Recorded data —

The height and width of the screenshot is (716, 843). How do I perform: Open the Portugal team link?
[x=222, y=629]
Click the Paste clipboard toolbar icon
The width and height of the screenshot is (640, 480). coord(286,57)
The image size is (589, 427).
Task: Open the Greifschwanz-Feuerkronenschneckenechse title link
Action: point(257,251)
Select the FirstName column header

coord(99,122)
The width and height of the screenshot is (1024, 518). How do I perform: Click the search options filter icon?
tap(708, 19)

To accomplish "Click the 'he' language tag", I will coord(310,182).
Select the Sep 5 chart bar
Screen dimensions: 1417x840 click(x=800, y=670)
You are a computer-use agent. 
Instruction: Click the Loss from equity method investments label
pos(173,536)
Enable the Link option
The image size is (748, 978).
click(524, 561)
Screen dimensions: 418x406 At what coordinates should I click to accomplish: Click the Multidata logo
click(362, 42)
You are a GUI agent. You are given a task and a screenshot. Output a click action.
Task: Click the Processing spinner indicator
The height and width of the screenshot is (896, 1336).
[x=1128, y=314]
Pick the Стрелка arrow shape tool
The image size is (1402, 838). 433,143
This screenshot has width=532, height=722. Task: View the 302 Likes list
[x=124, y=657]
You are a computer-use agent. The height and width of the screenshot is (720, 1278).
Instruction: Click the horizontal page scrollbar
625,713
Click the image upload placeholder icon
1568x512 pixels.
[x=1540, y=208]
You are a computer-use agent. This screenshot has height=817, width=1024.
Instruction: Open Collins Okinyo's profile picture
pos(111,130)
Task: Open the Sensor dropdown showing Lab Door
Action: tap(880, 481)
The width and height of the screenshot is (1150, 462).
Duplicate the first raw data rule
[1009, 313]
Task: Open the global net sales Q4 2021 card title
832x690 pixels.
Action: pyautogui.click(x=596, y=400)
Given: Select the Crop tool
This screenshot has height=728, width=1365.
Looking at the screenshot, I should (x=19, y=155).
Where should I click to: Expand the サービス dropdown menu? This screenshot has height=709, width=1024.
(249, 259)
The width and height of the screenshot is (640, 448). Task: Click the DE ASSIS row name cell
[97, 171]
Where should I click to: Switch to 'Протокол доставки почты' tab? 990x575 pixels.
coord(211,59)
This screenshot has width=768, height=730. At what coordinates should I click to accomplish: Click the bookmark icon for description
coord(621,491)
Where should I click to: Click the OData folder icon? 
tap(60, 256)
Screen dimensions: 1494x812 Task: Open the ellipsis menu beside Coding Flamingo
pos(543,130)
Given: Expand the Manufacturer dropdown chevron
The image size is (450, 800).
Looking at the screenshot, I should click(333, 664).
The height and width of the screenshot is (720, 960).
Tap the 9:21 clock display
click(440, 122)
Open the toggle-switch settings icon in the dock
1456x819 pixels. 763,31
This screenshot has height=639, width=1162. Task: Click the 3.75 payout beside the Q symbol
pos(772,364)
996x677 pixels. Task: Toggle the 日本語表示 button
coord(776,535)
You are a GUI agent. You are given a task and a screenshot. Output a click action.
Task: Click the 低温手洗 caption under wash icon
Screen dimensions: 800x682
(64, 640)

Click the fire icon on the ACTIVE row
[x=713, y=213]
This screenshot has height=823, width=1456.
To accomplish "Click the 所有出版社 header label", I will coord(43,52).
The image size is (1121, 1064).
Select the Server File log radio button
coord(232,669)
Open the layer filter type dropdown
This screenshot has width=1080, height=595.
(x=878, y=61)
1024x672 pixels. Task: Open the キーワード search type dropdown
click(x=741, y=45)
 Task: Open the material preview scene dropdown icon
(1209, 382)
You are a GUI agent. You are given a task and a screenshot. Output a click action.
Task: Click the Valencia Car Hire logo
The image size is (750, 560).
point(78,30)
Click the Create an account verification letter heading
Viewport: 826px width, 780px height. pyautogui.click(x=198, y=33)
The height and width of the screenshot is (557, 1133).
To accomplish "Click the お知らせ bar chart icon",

EXERCISE BRIEF — Reproduce every row above word for word.

RESULT OF THIS TASK —
The height and width of the screenshot is (716, 843). How do I perform: Open the Portugal team link?
[x=222, y=629]
Click the Paste clipboard toolbar icon
The width and height of the screenshot is (640, 480). coord(286,57)
The image size is (589, 427).
Task: Open the Greifschwanz-Feuerkronenschneckenechse title link
Action: point(257,251)
Select the FirstName column header

coord(99,122)
The width and height of the screenshot is (1024, 518). How do I perform: Click the search options filter icon?
tap(708, 19)

To accomplish "Click the 'he' language tag", I will coord(310,182).
Select the Sep 5 chart bar
Screen dimensions: 1417x840 click(x=800, y=670)
You are a computer-use agent. 
Instruction: Click the Loss from equity method investments label
pos(173,536)
Enable the Link option
The image size is (748, 978).
click(524, 561)
Screen dimensions: 418x406 At what coordinates should I click to accomplish: Click the Multidata logo
click(362, 42)
You are a GUI agent. You are given a task and a screenshot. Output a click action.
Task: Click the Processing spinner indicator
The height and width of the screenshot is (896, 1336).
[x=1128, y=314]
Pick the Стрелка arrow shape tool
The image size is (1402, 838). 433,143
This screenshot has width=532, height=722. Task: View the 302 Likes list
[x=124, y=657]
You are a computer-use agent. The height and width of the screenshot is (720, 1278).
Instruction: Click the horizontal page scrollbar
625,713
Click the image upload placeholder icon
1568x512 pixels.
[x=1540, y=208]
You are a computer-use agent. This screenshot has height=817, width=1024.
Instruction: Open Collins Okinyo's profile picture
pos(111,130)
Task: Open the Sensor dropdown showing Lab Door
Action: tap(880, 481)
The width and height of the screenshot is (1150, 462).
Duplicate the first raw data rule
[1009, 313]
Task: Open the global net sales Q4 2021 card title
832x690 pixels.
Action: pyautogui.click(x=596, y=400)
Given: Select the Crop tool
This screenshot has height=728, width=1365.
Looking at the screenshot, I should (x=19, y=155).
Where should I click to: Expand the サービス dropdown menu? This screenshot has height=709, width=1024.
(249, 259)
The width and height of the screenshot is (640, 448). Task: Click the DE ASSIS row name cell
[97, 171]
Where should I click to: Switch to 'Протокол доставки почты' tab? 990x575 pixels.
coord(211,59)
This screenshot has width=768, height=730. At what coordinates should I click to accomplish: Click the bookmark icon for description
coord(621,491)
Where should I click to: Click the OData folder icon? 
tap(60, 256)
Screen dimensions: 1494x812 Task: Open the ellipsis menu beside Coding Flamingo
pos(543,130)
Given: Expand the Manufacturer dropdown chevron
The image size is (450, 800).
Looking at the screenshot, I should click(333, 664).
The height and width of the screenshot is (720, 960).
Tap the 9:21 clock display
click(440, 122)
Open the toggle-switch settings icon in the dock
1456x819 pixels. 763,31
This screenshot has height=639, width=1162. Task: Click the 3.75 payout beside the Q symbol
pos(772,364)
996x677 pixels. Task: Toggle the 日本語表示 button
coord(776,535)
You are a GUI agent. You are given a task and a screenshot. Output a click action.
Task: Click the 低温手洗 caption under wash icon
Screen dimensions: 800x682
(64, 640)

Click the fire icon on the ACTIVE row
[x=713, y=213]
This screenshot has height=823, width=1456.
To accomplish "Click the 所有出版社 header label", I will coord(43,52).
The image size is (1121, 1064).
Select the Server File log radio button
coord(232,669)
Open the layer filter type dropdown
This screenshot has width=1080, height=595.
(x=878, y=61)
1024x672 pixels. Task: Open the キーワード search type dropdown
click(x=741, y=45)
 Task: Open the material preview scene dropdown icon
(1209, 382)
You are a GUI agent. You are given a task and a screenshot. Output a click action.
Task: Click the Valencia Car Hire logo
The image size is (750, 560).
point(78,30)
Click the Create an account verification letter heading
Viewport: 826px width, 780px height. pyautogui.click(x=198, y=33)
The height and width of the screenshot is (557, 1133).
To accomplish "Click the お知らせ bar chart icon",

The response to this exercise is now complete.